Structure
Introduction
In coastal applications, it is important for hydrodynamic and sediment transport models to simulate wave transmission and flow penetration through rubble mound structures (d’Angremond et al. 1996; Garcia et al. 2004; Tsai et al. 2006). The present study applies the methodology simulating the permeability of rubble mound structures (Reed 2010) in the CMS to Dana Point Harbor on the southern California coast. The hydrodynamic calibration and sediment transport validation are conducted against the field measurements.
Study area and data collections
Dana Point Harbor is located in Orange County on the US Pacific coast, 40 miles southeast of Los Angeles, CA. The harbor is entirely manmade and is protected from ocean waves by a pair of riprapped breakwaters constructed in the late 1960s.

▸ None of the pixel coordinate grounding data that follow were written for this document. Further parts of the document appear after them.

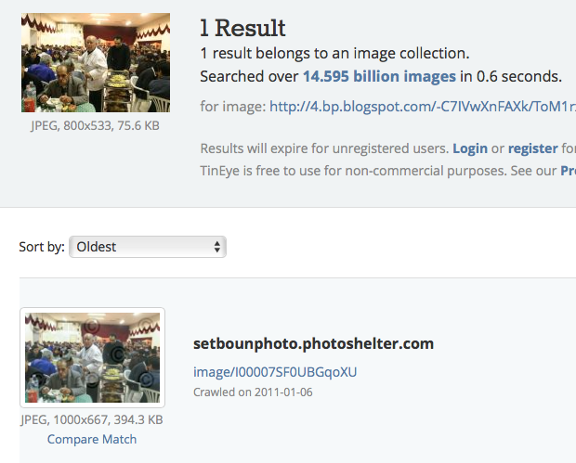Open the cut-off link after "See our"
Viewport: 576px width, 463px height.
click(567, 171)
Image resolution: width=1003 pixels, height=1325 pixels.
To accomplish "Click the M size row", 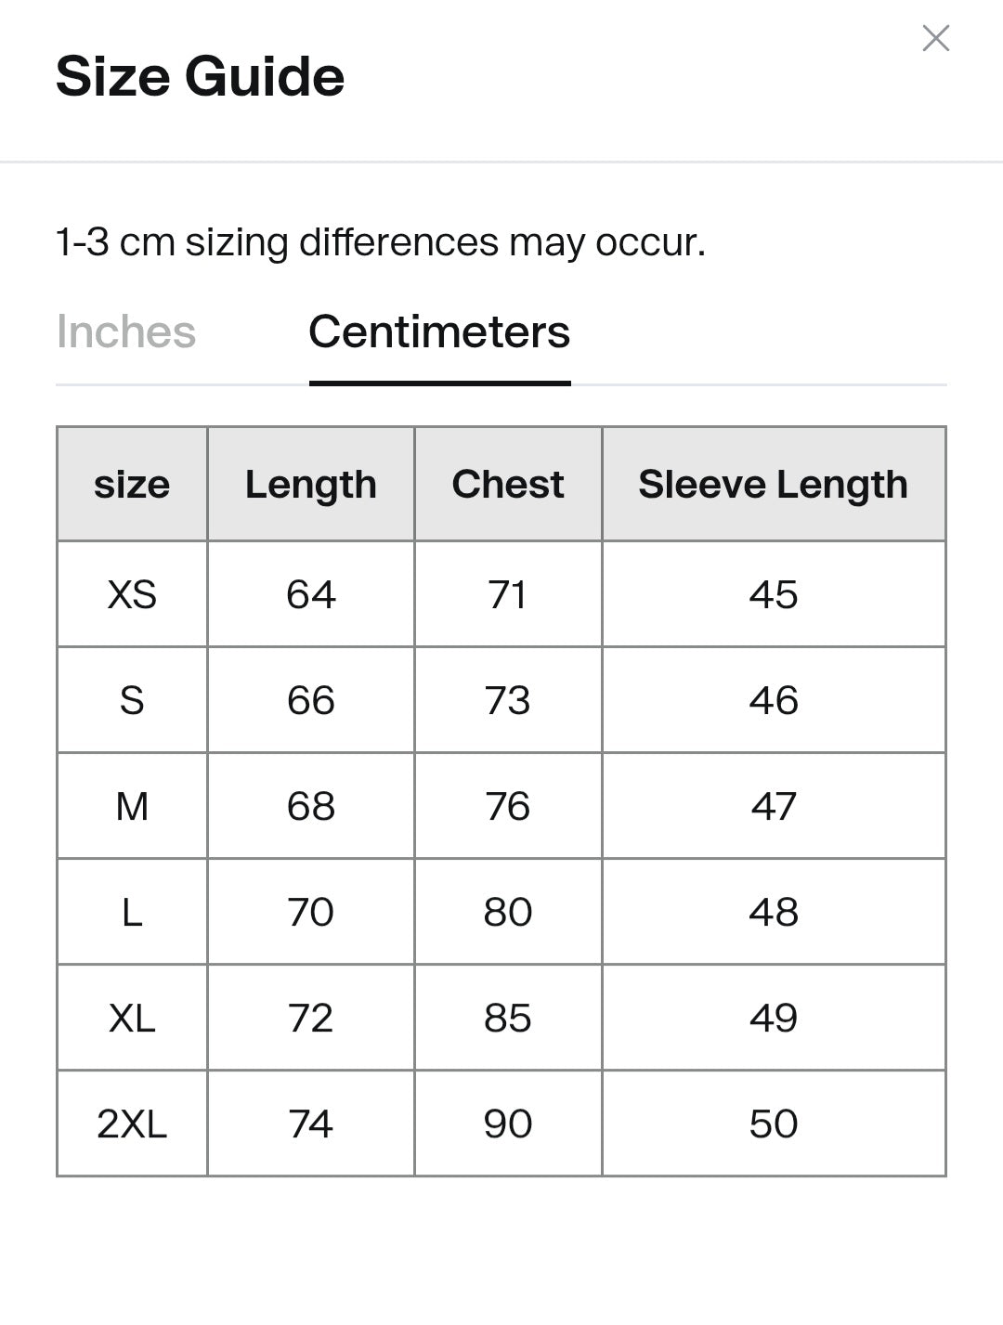I will point(131,804).
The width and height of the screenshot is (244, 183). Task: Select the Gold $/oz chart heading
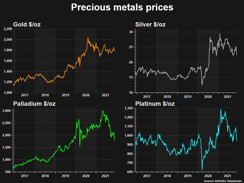click(x=27, y=24)
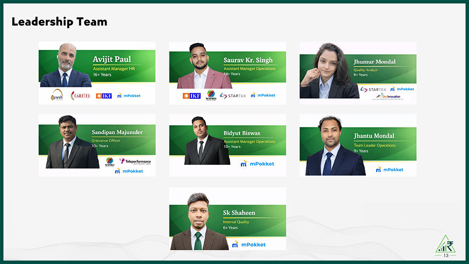This screenshot has height=264, width=469.
Task: Click the Wipro logo in Sandipan Majumder's card
Action: coord(110,162)
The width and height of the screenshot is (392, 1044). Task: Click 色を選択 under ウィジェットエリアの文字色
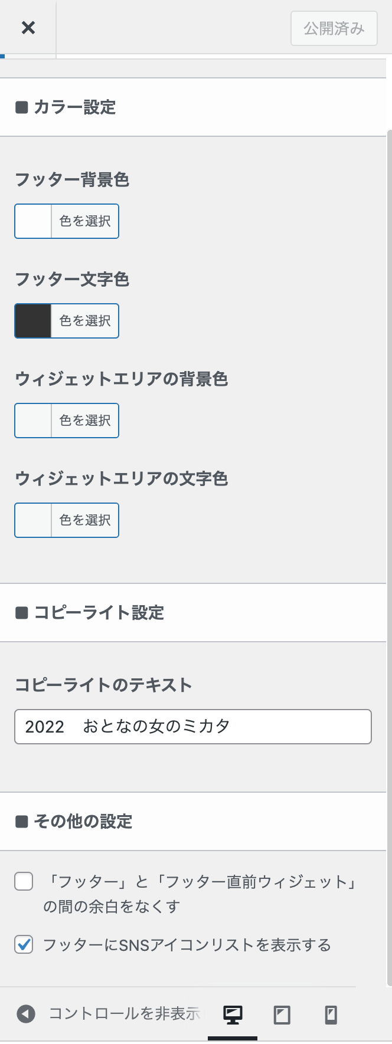(x=85, y=520)
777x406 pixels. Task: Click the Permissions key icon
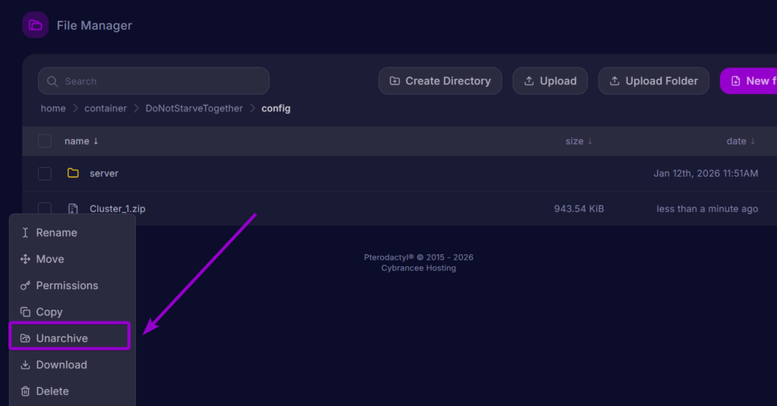click(x=25, y=286)
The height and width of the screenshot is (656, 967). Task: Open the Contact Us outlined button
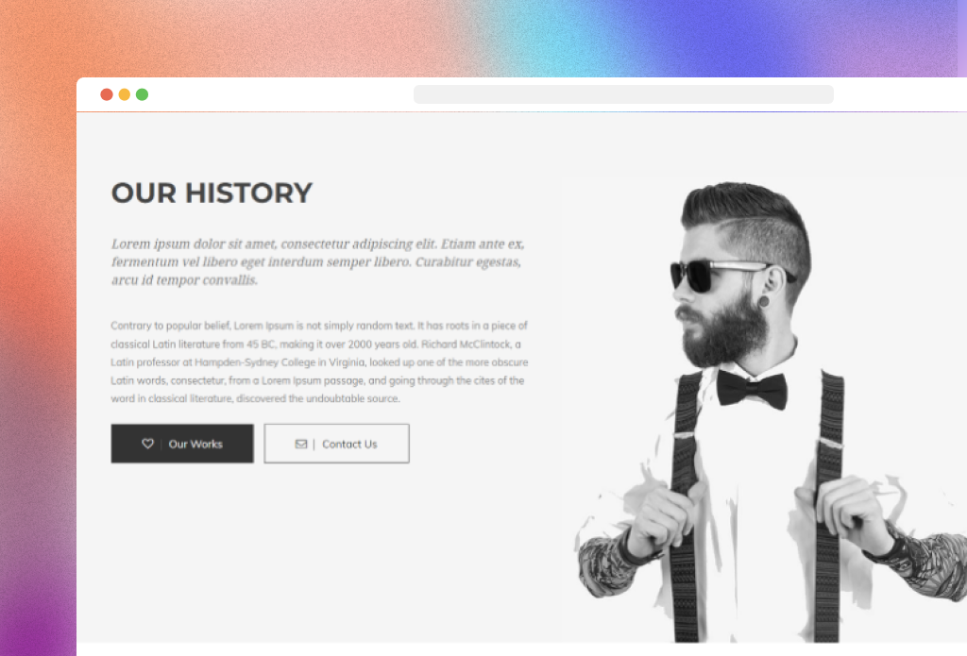[337, 444]
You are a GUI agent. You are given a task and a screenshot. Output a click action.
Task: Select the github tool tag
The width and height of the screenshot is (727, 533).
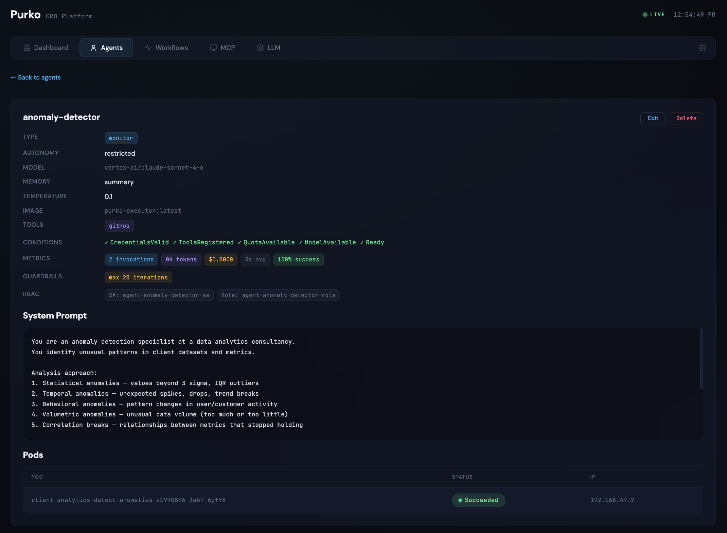[119, 226]
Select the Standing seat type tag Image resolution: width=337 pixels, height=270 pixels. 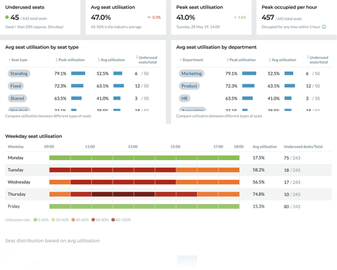pyautogui.click(x=19, y=74)
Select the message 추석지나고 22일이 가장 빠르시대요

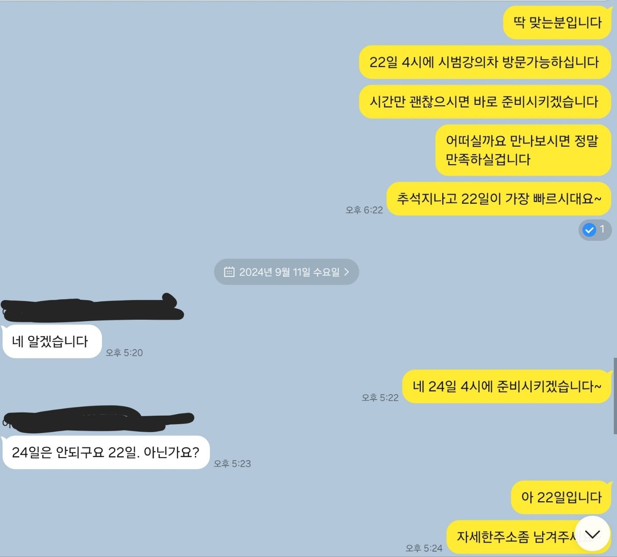tap(498, 199)
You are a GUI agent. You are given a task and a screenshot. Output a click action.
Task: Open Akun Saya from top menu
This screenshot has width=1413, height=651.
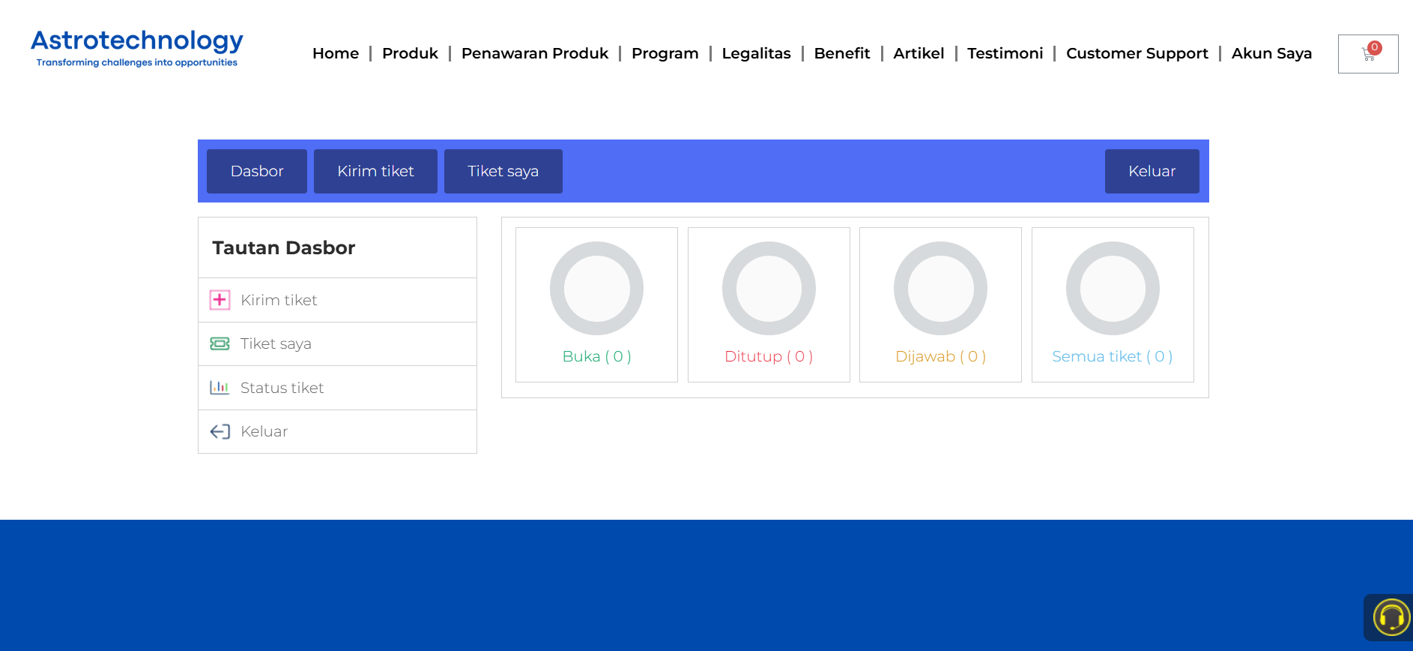1271,53

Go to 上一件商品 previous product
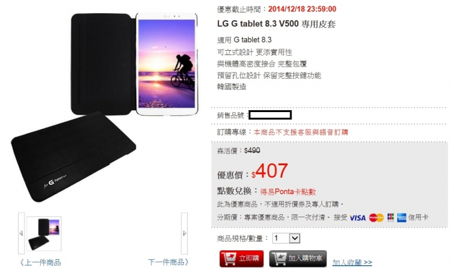[x=40, y=262]
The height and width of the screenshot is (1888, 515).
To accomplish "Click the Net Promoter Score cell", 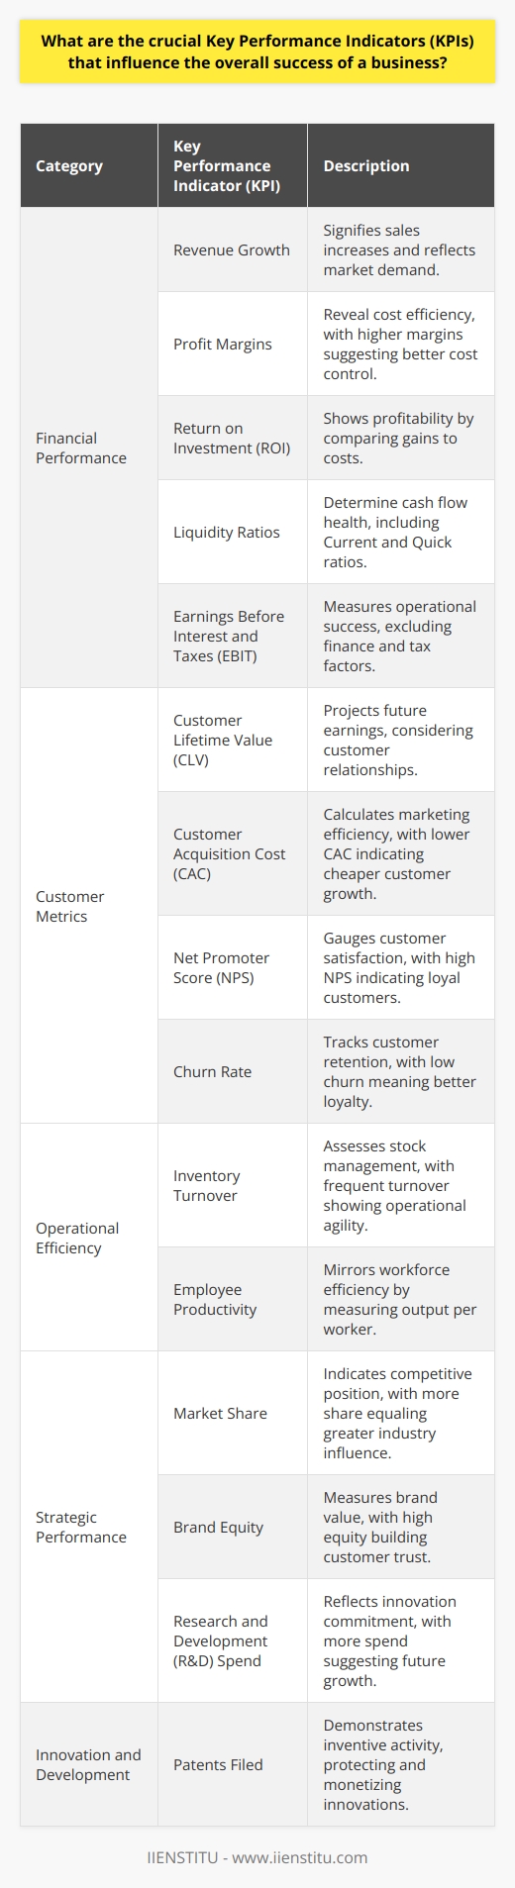I will [x=233, y=967].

The breakwaters, consist of a long shore-parallel West Breakwater of 5,500 ft and a shore-normal East Breakwater of 2,250 ft (Figure 1), were designed as permeable structures. As these structures can dissipate wave energy and reduce wave reflection, the current and sediment transport can pass through. As a result, fine sands are accumulated inside the West Breakwater and maintenance dredging is required periodically (County of Orange 2009).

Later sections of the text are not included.